* [Records from a collection]:

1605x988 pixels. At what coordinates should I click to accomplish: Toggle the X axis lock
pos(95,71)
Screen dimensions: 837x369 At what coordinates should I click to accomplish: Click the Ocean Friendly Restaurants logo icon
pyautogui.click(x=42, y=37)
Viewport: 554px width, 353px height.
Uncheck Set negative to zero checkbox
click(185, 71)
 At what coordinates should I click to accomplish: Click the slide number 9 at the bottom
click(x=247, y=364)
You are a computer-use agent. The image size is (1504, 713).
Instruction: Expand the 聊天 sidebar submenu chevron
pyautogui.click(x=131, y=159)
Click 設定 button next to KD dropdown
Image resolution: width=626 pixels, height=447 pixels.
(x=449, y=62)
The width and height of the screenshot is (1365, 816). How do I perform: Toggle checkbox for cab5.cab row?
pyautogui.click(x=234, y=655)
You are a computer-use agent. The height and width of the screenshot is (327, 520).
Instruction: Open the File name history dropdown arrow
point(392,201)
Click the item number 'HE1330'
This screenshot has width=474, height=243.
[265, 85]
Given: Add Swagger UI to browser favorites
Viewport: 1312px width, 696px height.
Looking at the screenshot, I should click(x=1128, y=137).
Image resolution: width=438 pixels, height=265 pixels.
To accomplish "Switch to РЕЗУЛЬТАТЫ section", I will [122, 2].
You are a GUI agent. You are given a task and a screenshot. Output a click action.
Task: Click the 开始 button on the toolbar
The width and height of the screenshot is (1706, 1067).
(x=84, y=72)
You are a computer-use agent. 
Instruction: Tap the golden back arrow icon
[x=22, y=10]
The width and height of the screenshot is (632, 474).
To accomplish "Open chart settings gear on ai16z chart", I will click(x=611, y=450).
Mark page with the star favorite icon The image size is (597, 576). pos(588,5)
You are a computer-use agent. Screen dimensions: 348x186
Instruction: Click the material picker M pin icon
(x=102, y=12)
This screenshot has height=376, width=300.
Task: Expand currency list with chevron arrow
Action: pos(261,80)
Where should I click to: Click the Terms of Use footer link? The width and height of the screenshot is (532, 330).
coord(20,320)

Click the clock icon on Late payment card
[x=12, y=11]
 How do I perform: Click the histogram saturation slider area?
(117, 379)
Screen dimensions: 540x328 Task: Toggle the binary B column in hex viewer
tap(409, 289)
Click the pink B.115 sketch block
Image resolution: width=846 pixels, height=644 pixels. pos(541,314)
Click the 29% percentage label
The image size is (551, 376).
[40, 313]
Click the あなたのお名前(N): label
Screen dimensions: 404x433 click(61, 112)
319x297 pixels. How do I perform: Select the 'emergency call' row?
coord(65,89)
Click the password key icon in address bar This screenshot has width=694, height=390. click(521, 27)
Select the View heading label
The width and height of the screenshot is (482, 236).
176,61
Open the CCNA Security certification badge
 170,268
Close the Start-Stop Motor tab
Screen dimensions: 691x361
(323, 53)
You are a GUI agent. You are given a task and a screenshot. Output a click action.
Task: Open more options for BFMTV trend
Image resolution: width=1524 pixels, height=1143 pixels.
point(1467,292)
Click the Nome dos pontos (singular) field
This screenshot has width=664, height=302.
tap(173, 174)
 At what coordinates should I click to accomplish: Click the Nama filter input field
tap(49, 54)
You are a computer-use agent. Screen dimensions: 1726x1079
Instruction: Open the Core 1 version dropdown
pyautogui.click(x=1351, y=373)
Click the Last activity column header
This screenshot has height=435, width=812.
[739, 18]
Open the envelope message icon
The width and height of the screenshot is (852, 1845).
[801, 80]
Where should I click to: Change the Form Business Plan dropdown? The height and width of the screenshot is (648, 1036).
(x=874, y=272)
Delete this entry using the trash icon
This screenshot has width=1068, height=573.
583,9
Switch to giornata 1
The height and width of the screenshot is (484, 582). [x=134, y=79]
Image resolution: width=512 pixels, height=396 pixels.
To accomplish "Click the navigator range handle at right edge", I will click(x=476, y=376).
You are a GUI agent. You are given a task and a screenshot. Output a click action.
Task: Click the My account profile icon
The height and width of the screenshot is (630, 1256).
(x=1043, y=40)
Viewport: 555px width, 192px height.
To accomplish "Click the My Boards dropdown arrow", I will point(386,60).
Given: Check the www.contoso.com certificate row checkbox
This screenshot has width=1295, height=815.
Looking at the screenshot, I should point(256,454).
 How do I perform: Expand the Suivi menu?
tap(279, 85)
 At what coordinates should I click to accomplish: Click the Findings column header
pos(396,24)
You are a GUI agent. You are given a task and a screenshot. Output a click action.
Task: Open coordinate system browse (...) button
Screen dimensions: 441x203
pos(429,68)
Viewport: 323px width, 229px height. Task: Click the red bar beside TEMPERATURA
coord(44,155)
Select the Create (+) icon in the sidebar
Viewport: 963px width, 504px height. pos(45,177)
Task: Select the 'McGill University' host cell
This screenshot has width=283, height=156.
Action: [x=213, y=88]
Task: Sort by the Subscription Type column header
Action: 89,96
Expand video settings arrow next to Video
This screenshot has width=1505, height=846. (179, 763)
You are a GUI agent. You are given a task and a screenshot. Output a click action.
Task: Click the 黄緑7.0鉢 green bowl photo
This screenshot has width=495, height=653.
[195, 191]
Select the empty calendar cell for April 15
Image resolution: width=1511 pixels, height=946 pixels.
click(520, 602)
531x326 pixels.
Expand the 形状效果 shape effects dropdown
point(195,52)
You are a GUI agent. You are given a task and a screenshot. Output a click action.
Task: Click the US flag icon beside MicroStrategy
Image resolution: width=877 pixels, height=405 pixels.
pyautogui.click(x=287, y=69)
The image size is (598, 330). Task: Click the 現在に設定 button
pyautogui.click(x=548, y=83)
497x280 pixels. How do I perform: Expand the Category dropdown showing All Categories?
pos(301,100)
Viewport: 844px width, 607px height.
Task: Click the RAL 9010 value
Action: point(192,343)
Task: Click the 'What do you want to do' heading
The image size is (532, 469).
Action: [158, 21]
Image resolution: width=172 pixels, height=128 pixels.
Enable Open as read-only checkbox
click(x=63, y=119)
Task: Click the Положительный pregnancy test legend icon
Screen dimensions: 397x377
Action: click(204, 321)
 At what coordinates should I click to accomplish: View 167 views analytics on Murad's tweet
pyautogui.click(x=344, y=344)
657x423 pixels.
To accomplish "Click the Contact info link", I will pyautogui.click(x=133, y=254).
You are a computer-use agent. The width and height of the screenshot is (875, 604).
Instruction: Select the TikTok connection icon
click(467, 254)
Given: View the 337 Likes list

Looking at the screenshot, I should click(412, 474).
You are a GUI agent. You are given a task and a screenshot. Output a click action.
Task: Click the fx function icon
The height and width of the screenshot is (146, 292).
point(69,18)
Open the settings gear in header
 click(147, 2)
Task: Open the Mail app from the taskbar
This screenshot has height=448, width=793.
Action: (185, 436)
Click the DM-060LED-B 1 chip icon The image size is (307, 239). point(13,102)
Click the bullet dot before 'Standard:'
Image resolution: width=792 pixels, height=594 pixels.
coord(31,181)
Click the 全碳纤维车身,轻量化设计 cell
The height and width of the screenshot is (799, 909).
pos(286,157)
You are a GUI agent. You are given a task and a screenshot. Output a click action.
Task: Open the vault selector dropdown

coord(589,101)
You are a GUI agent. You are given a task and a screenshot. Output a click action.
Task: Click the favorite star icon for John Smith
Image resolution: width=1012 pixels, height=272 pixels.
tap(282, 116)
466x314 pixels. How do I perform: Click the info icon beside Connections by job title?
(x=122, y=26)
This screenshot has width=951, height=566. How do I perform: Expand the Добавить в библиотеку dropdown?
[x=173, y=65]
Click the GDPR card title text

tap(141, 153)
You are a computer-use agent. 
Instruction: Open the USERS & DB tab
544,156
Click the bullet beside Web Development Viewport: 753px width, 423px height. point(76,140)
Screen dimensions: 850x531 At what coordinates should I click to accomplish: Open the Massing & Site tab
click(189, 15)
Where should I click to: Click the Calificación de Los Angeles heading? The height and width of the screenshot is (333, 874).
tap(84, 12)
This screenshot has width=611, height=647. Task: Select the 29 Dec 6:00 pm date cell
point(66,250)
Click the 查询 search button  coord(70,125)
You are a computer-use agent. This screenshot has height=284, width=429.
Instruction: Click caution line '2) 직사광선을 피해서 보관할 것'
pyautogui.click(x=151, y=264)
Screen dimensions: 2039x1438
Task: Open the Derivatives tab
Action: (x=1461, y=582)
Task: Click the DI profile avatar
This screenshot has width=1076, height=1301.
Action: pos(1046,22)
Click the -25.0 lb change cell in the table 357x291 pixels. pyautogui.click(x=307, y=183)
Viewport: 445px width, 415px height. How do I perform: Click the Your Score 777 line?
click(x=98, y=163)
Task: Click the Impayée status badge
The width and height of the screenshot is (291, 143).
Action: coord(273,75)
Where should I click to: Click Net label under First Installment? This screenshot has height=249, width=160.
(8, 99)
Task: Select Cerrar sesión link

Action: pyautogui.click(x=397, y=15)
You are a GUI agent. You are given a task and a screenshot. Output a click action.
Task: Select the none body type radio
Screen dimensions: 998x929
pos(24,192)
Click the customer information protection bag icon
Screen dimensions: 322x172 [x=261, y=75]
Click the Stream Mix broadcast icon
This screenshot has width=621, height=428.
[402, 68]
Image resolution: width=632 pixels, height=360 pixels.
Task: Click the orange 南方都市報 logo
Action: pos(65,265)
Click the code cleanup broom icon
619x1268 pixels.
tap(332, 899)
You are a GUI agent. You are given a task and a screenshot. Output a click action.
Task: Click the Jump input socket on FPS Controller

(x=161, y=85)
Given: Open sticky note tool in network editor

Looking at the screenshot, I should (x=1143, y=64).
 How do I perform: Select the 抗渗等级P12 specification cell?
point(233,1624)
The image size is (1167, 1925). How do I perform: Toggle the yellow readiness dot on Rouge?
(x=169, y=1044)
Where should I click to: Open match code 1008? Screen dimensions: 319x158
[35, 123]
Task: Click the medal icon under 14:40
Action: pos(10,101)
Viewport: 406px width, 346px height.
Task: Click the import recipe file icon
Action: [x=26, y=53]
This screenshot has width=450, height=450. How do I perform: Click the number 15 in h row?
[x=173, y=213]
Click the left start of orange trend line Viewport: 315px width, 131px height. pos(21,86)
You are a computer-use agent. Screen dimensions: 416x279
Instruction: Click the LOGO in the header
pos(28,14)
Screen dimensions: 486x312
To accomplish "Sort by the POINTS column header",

* [PROMPT]: Rewrite the lines of the data from the line with "Given: Check the" up to and including the line with "tap(279, 85)" as a Markdown table with the columns Row and Entry. Number each row, put the line under Entry, and leave out any blank lines.

* [SOLUTION TO THIS TASK]:
| Row | Entry |
|---|---|
| 1 | Given: Check the www.contoso.com certificate row checkbox |
| 2 | This screenshot has width=1295, height=815. |
| 3 | Looking at the screenshot, I should point(256,454). |
| 4 |  How do I perform: Expand the Suivi menu? |
| 5 | tap(279, 85) |